2) And consider the fact, which I think is obvious, that one's well being can improve after one's death. For one's life consists of a number of projects and plans, not all of which can be complete during one's alloted time of life. One could have children and wishes for them, for instance, and they only can fulfil those wishes after you have died. Nonetheless, there seems to me a clear sense in which you can say: that person's life is made better by the fact that his plans worked out, that he got what he wanted, even though he wasn't around to enjoy them. And certainly there is no subjective awareness when one is dead. Yet, one's well-being can be changed and improved (or degraded) after one's death. Owen Flanagan once gave a lecture where he told of how is dog loved to play fetch and to roll around in the sun in Flanagan's front yard. When the dog died, Flanagan buried him in the front yard. I like to think that the dog was made better off by this act, that his well-being was increased by being buried in a certain way, in a certain place.

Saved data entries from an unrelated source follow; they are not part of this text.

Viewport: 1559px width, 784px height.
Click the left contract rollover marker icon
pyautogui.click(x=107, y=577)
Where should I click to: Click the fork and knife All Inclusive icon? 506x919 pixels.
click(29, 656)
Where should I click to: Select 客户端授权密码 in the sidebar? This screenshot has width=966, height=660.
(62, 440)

This idea of one's well being improving after death has two aspects worth noticing. First, I think it is intimately connected to the idea of one's life as a story. The only thing I emphasize here is that the end of one's story is not co-terminus with the end of one's life. There is no fixed length to one's story (consider how the story of Flanagan's dog goes even up until where the dog was buried). Indeed, one's story could even begin before one's birth. Is it a subjective matter how we date the beginning and end of one's story? My objectivist side wants to say that it isn't, that there are better and worse ways of placinging the beginning and end points of one's life. Does this become absurd at certain points? Does the fact that a play by Shakespeare has changed one's life make it the case that this is an event in Shakespeare's life, that it's part of Shakespeare's story? Surely Shakespeare's story has to end sometime, but when? (One thinks about the lives of the saints, and how their stories continue on in the miracles that they perform after they die: but does one necessarily have to believe in this kind of thing to believe that one's story goes on after one's death?)

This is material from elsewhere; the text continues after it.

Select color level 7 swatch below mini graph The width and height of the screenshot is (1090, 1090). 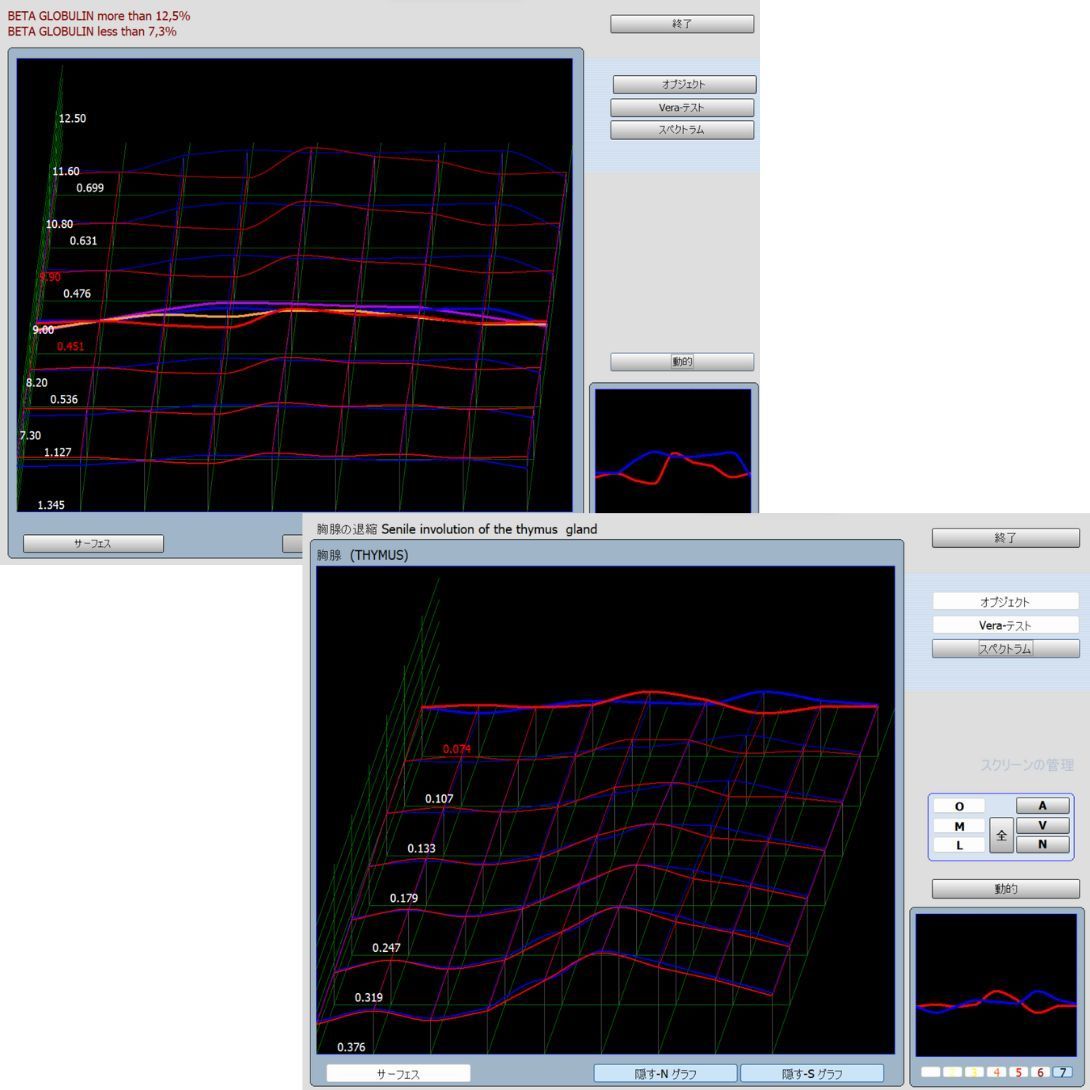(x=1062, y=1072)
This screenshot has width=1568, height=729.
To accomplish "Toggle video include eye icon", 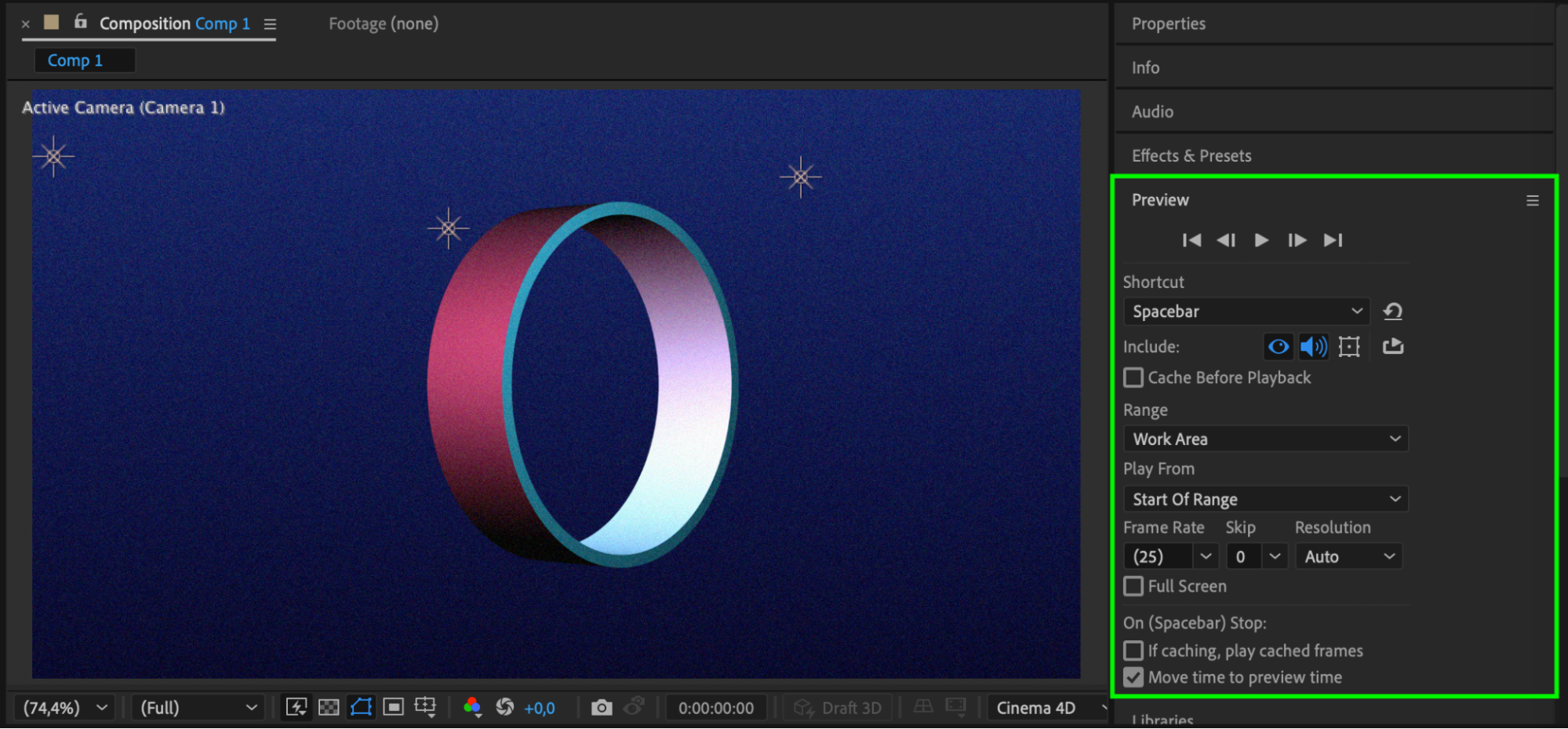I will 1278,346.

Further, believeing that one's story can go on even after one dies may lead one to take a different view towards death. Perhaps one reason we are sad about death is that it means we will never finish all our projects, and will thereby not be benefitted by seeing them come to completion. But if we instead see our well-being as extending beyond our death, then we may be more open to letting others complete what we have started, because our story is implicated in the project, and the success of that project is our success. I wonder if the idea of subjective well-being is linked to an idea of being in control: that we are the ultimate arbiters of when we are happy or when we are made better off (only things that I have chosen or done can make me happy). One might see the idea of objective well being as showing that this is not the case, that many contingencies can make us happy or not, because one's life plan is broader than those things one controls or subjectively experiences.

Again, I enter the caveat I mentioned above. All I am saying is that welfare can't be purely a subjective concept; it can't be the case that we are only made better off if we are aware of being better off (or even could potentially be aware of being better off). There are things that make our life better even if we don't know about them, and could never learn about them.